---------- Data excerpts ----------

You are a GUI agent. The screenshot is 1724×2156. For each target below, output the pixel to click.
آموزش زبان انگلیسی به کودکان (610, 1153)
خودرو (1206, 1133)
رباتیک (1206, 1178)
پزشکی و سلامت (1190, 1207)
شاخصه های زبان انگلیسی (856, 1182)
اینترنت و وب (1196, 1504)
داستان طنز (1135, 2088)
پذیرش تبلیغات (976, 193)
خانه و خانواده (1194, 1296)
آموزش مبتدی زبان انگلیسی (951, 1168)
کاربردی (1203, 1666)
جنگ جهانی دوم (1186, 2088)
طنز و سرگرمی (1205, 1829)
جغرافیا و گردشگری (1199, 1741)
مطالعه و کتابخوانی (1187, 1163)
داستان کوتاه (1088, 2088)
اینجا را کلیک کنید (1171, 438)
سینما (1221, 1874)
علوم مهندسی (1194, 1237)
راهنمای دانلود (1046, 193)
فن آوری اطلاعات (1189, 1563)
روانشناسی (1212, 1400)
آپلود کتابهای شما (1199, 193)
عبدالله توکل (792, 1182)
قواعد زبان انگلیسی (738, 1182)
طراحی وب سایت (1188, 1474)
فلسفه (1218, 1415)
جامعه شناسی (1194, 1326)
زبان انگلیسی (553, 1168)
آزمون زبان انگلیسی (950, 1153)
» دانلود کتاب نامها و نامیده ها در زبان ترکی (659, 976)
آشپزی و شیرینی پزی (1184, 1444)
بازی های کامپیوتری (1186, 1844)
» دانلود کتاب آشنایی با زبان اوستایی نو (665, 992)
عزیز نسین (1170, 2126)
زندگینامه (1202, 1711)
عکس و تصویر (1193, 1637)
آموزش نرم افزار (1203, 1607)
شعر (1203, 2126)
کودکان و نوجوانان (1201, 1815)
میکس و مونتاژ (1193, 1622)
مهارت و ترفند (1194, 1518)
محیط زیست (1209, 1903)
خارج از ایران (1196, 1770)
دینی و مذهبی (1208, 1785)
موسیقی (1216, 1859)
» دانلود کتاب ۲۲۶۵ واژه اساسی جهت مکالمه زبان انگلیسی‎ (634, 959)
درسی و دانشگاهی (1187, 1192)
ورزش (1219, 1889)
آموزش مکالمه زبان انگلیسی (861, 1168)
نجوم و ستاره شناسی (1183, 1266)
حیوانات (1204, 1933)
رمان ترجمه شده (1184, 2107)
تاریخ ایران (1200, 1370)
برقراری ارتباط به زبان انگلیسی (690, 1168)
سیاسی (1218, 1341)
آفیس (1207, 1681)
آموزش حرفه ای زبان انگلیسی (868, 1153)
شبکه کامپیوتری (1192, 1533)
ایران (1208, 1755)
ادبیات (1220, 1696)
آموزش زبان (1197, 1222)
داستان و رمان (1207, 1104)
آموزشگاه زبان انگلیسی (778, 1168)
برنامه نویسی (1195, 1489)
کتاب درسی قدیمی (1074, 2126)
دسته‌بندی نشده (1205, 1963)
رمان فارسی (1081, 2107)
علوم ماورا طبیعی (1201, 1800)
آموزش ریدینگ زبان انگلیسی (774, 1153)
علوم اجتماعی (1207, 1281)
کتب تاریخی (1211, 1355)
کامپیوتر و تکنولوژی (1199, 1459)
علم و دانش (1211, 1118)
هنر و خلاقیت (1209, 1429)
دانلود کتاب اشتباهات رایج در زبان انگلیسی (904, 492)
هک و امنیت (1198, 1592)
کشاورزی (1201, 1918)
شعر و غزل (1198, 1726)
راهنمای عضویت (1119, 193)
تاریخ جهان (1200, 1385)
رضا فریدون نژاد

----------

Copy every line in the data above that has the string "مکالمه" in it.

# Answer box
» دانلود کتاب ۲۲۶۵ واژه اساسی جهت مکالمه زبان انگلیسی‎ (634, 959)
آموزش مکالمه زبان انگلیسی (861, 1168)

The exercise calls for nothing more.